+++ PAGE

A reader recently asked about a gold revaluation:
Does revaluing gold to $10k usd with all the major countries make sense?
The US government wants the usd to remain the world’s reserve currency, but it has a very high government debt to GDP ratio. Historically, nations with a >90% ratio end up collapsing. If all the major currencies devalued, would that actually reduce the US government debt:GDP ratio?
This idea of a gold revaluation to $10,000 is a thesis put forward by best-selling author and Pentagon insider Jim Rickards. You can read a full explanation of the idea here. But here is a summary of his theory:
– Trump could be planning a radical reboot of the US dollar.
– The currency reboot will see leading nations devalue their currencies against gold.
– The new gold price would be nearly 8 times higher at $10,000 per ounce.
– The price will be based on mass exit of foreign governments and investors from the US dollar.
– Total US debt is now over $80 trillion – $20 trillion national debt and $60 trillion consumer debt.
– Monetary reboots or currency devaluations are seen frequently, even in modern history.
– Buy gold and silver coins, including monster boxes and gold bars.
– Have a 10% allocation to gold, and a smaller allocation to silver.
This has actually happened in the US twice in the past 80 years. Rickards explains:
The first time was in 1933 when President Franklin Roosevelt ordered an increase in the gold price from $20.67 per ounce to $35.00 per ounce, nearly a 75% rise in the dollar price of gold.
He did this to break the deflation of the Great Depression, and it worked. The economy grew strongly from 1934-36.
The second time was in the 1970s when Nixon ended the conversion of dollars into gold by U.S. trading partners. Nixon did not want inflation, but he got it.
Gold went from $35 per ounce to $800 per ounce in less than nine years, a 2,200% increase. U.S. dollar inflation was over 50% from 1977-1981. The value of the dollar was cut in half in those five years.
History shows that raising the dollar price of gold is the quickest way to cause general inflation. If the markets don’t do it, the government can. It works every time.
It’s likely that the US GDP would go up as a result. Because it would be measured in the “New Dollar”. So it would seem like US exports would have gone up because in dollar terms they would have, as a result of the instant inflation and prices of everyday goods increasing. But cunningly while they’d be repaying their debts in new devalued dollars, the total debts owed would still be in “old dollars”.
Let’s use some example numbers to make it clearer. Let’s say Government debt was $20 trillion and GDP was $18 trillion. So debt to GDP ratio is 111%.
The US dollar was devalued against gold by let’s say 5 to 1.
Now government debt remains $20 trillion. But we have instant inflation of let’s say 100%. So GDP might therefore be $36 trillion.
Now the debt to GDP ratio is just 55%. So under a gold revaluation the Debt to GDP ratio might actually be reduced quite rapidly. Putting the government books in a better position.

++++++

== EXERCISE TASK 1 ==
Repeat the stretch of the gold revaluation article from "He did this" through "but he got it.".
== EXERCISE TASK 2 ==
Translate this sentence from the gold revaluation article into Spanish: "History shows that raising the dollar price of gold is the quickest way to cause general inflation."
== EXERCISE TASK 3 ==
Condense the paragraph of the gold revaluation article beginning "Gold went from $35 per ounce" into a single shorter sentence that keeps its main facts.

+++ RECORDS

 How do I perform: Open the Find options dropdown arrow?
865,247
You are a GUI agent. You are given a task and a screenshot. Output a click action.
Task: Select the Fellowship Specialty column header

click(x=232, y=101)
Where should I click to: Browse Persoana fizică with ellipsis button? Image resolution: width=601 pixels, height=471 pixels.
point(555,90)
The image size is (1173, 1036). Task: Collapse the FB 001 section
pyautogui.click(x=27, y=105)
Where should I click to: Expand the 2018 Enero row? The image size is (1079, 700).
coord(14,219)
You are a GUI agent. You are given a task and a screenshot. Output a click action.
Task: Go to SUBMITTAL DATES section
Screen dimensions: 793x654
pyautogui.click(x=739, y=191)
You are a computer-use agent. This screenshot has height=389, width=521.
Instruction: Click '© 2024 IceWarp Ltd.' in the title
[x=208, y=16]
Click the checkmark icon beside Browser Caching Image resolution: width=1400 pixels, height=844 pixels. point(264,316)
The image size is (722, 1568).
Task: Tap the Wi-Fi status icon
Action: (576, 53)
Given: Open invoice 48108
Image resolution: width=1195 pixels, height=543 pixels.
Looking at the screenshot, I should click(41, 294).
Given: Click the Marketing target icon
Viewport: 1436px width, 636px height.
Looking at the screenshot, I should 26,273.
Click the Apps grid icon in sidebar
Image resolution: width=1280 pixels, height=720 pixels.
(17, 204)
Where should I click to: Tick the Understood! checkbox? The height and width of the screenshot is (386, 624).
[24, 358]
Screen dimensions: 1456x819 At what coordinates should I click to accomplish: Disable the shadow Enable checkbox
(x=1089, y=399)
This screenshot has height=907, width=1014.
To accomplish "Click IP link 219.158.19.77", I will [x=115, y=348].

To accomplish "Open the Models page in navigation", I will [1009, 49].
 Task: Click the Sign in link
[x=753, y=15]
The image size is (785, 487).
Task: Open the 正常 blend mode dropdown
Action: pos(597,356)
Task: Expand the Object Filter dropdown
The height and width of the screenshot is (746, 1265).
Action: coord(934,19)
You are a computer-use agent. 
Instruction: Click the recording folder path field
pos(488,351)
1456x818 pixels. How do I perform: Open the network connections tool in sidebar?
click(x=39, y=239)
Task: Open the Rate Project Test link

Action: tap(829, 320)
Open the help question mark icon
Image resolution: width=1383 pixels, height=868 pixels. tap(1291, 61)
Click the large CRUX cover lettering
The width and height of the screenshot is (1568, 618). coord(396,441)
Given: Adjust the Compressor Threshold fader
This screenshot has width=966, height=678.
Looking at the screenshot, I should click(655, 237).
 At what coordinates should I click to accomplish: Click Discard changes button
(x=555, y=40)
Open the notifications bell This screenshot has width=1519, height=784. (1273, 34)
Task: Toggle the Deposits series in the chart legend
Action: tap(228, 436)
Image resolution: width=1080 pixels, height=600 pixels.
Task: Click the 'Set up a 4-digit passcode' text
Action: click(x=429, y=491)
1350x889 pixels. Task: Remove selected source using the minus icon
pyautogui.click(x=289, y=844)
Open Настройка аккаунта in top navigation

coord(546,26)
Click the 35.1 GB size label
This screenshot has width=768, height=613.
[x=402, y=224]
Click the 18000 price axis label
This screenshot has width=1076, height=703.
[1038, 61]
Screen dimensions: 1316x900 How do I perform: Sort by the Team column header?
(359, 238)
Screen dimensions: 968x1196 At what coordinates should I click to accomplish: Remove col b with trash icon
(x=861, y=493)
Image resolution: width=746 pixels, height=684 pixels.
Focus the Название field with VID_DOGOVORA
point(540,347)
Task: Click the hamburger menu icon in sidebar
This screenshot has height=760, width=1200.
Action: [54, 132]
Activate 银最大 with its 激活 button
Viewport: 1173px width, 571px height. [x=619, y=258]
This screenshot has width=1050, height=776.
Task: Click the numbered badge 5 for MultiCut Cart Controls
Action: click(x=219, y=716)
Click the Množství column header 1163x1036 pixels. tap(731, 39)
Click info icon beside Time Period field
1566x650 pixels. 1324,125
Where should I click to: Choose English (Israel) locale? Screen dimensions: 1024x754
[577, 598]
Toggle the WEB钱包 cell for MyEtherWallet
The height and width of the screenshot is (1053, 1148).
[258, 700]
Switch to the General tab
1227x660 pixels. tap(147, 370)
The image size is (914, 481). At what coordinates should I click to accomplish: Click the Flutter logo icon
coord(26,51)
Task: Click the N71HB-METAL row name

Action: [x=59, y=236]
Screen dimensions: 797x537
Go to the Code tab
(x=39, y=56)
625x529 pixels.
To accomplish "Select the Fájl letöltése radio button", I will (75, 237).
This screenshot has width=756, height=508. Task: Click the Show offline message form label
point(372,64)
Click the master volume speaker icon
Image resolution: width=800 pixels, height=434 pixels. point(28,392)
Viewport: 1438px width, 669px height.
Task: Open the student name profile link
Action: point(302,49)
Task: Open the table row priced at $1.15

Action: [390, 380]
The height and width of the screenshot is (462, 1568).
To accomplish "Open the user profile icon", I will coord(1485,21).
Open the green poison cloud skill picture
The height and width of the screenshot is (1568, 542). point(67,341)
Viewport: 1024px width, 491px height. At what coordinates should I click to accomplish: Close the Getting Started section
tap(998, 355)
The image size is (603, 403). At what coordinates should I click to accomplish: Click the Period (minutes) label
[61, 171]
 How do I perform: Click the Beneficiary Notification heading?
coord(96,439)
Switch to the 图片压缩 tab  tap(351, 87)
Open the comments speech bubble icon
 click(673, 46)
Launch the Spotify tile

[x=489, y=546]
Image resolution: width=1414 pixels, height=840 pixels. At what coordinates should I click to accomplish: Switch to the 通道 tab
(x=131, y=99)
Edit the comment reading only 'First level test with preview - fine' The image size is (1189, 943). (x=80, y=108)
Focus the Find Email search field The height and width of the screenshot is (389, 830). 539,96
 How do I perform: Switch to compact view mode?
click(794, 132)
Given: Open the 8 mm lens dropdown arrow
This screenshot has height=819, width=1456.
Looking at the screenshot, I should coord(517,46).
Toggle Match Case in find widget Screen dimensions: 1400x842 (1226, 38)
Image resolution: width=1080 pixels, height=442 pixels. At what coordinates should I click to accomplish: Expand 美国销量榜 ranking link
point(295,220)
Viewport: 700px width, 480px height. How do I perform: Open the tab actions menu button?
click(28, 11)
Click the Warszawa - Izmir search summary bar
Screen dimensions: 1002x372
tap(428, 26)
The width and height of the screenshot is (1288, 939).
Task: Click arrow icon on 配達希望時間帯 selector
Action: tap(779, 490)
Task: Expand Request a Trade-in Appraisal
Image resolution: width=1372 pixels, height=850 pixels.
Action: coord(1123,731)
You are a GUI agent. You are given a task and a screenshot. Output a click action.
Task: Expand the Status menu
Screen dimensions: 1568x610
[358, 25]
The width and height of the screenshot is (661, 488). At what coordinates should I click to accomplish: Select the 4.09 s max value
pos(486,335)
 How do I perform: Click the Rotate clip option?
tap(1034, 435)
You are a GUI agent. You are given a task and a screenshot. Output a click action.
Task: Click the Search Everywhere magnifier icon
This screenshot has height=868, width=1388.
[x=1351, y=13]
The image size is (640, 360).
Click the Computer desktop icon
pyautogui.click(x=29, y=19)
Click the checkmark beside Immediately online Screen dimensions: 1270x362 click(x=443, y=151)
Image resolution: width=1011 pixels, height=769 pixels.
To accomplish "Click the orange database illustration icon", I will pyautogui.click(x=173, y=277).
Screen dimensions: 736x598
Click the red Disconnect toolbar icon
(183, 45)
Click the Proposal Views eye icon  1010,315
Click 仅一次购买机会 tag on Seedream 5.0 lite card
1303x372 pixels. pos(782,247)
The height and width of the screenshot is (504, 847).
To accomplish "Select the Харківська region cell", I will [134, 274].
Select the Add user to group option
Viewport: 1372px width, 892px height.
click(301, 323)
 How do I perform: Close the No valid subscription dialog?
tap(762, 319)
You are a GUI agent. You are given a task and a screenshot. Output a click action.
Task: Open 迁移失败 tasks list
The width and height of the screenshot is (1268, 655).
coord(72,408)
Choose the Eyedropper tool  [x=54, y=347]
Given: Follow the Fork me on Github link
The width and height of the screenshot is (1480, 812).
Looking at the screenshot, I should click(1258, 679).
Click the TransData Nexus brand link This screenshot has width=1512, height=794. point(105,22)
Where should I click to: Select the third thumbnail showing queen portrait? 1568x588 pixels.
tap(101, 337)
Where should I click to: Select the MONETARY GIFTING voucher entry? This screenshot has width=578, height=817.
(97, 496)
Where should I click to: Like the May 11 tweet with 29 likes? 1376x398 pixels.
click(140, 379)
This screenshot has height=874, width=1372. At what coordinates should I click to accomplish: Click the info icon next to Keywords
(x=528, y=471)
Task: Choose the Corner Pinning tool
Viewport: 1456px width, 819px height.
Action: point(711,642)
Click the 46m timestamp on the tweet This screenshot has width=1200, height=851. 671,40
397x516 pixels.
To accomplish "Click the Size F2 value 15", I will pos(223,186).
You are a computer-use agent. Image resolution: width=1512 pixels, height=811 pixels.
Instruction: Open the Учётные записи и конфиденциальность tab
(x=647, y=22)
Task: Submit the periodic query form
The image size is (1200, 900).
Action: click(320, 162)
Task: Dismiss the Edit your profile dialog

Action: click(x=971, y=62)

++++++

== FINISHED ANSWER 1 ==
He did this to break the deflation of the Great Depression, and it worked. The economy grew strongly from 1934-36.
The second time was in the 1970s when Nixon ended the conversion of dollars into gold by U.S. trading partners. Nixon did not want inflation, but he got it.

== FINISHED ANSWER 2 ==
La historia muestra que subir el precio del oro en dólares es la forma más rápida de provocar una inflación generalizada.

== FINISHED ANSWER 3 ==
Gold rose from $35 to $800 per ounce in under nine years, a 2,200% increase, while U.S. dollar inflation topped 50% from 1977 to 1981 and the dollar lost half its value over those five years.